* [ABOUT THIS TASK] When you retype the entries, keep each one exact and leave out the pictures.

Stored data:
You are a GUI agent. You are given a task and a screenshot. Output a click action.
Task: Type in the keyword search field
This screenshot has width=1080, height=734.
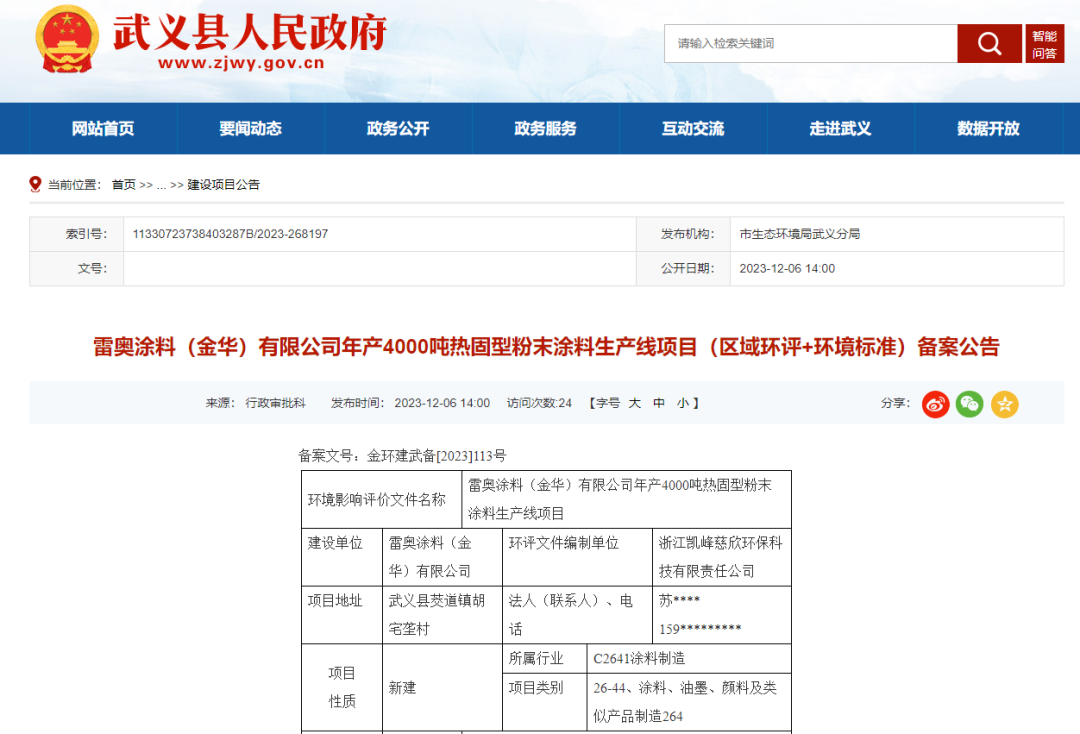coord(810,44)
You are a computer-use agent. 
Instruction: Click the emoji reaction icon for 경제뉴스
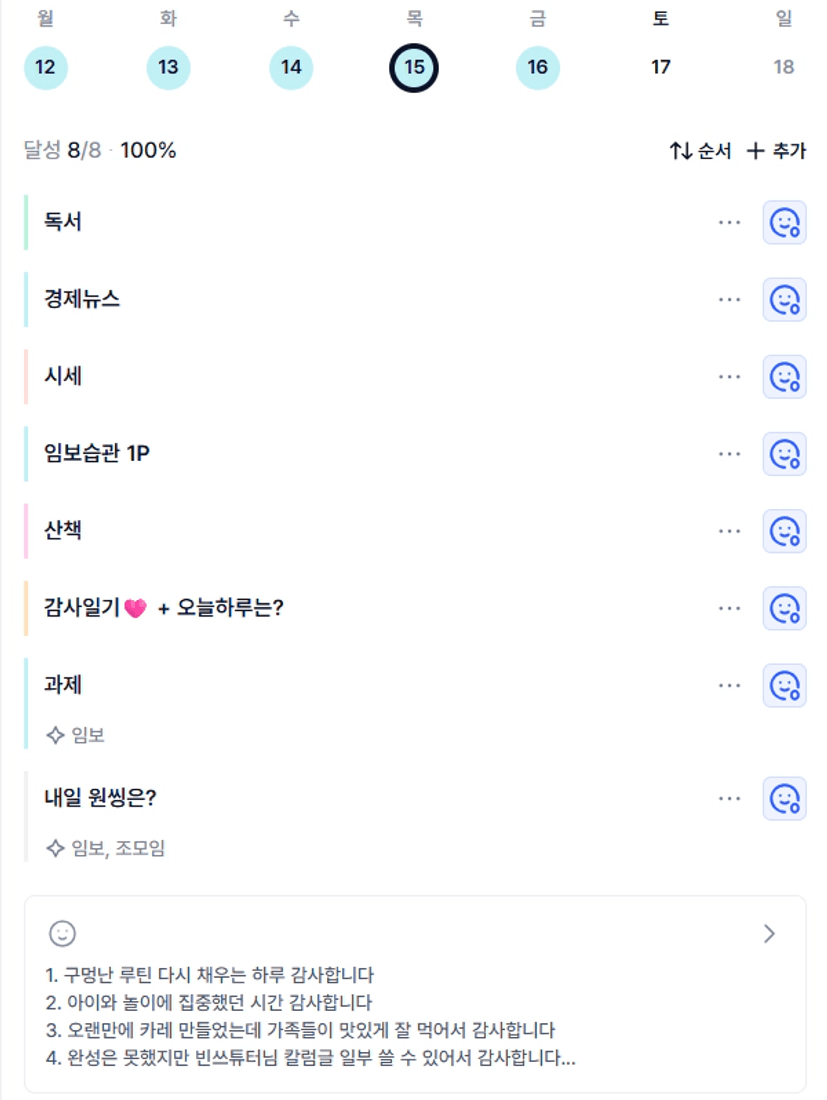(x=784, y=299)
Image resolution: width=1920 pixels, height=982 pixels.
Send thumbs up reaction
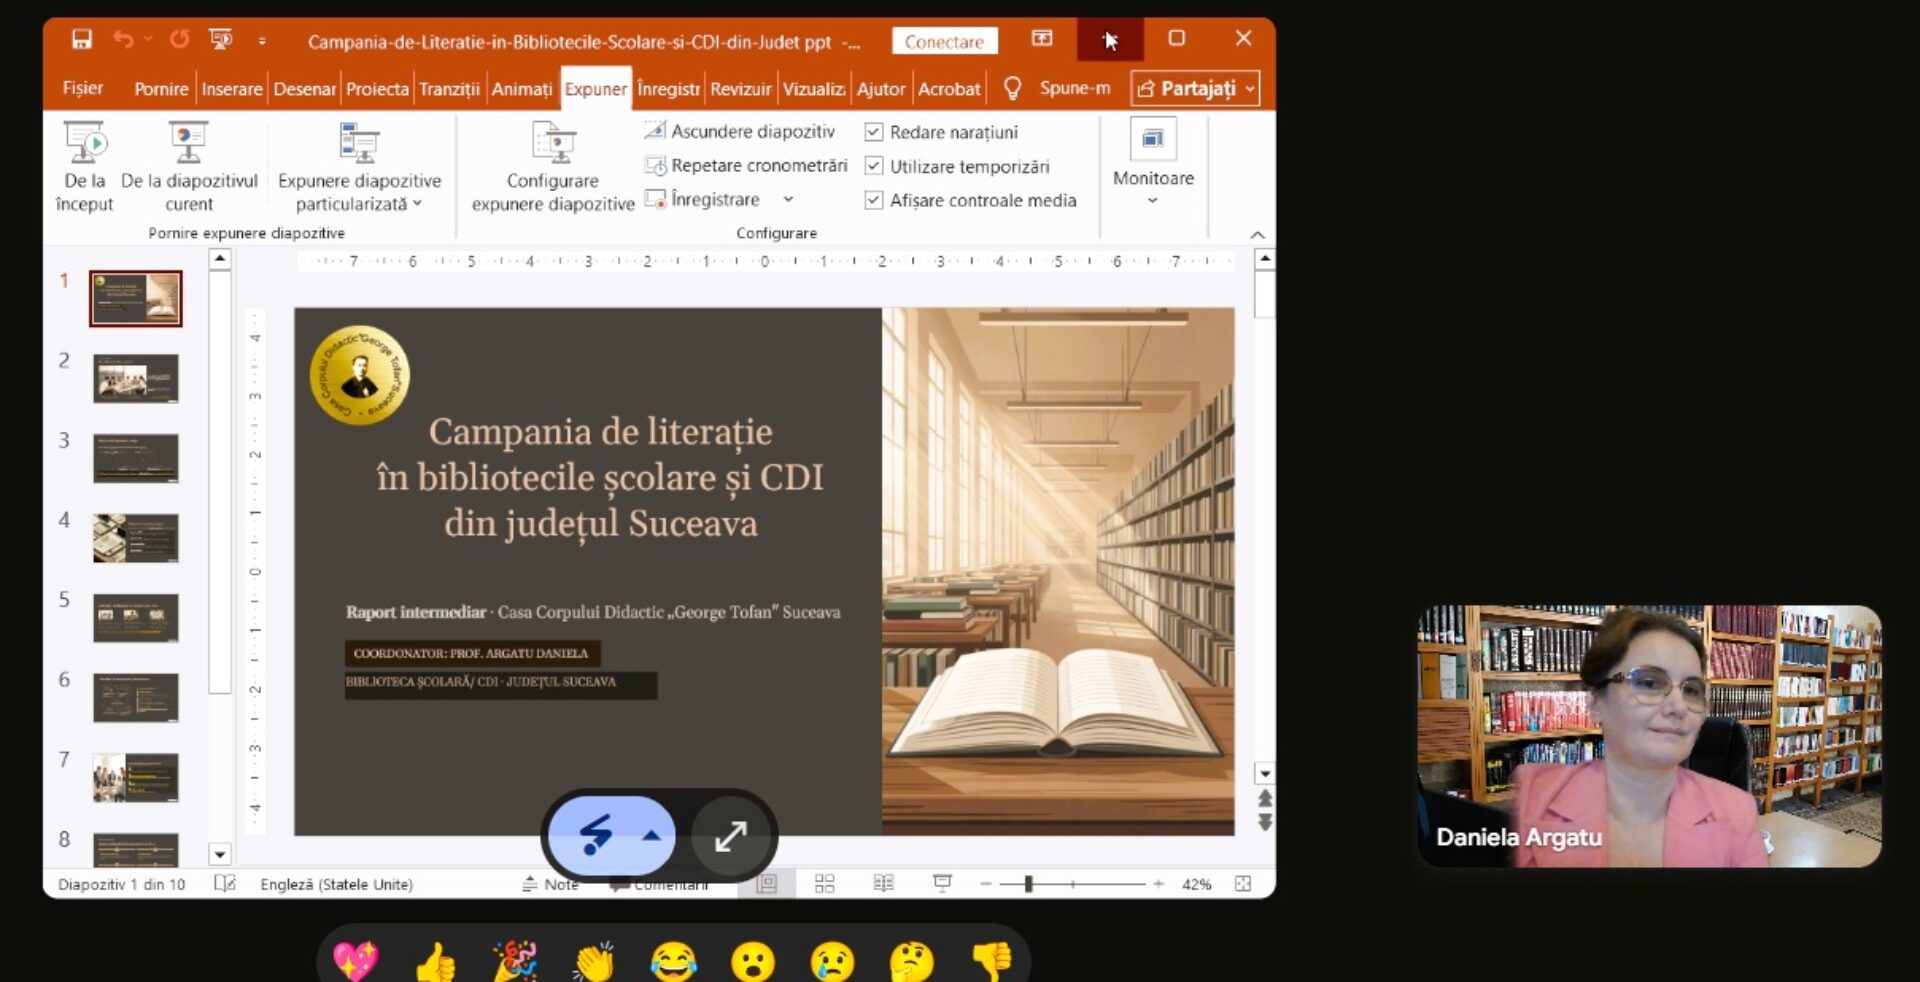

* [EXERCISE RESULT]
You are a GUI agent. You are given a task and a screenshot. Output a click action.
Task: Type in the keyword search field
This screenshot has width=1080, height=734.
coord(810,44)
You are a computer-use agent. 
Instruction: Click the emoji reaction icon for 경제뉴스
(x=784, y=299)
Image resolution: width=1920 pixels, height=982 pixels.
Send thumbs up reaction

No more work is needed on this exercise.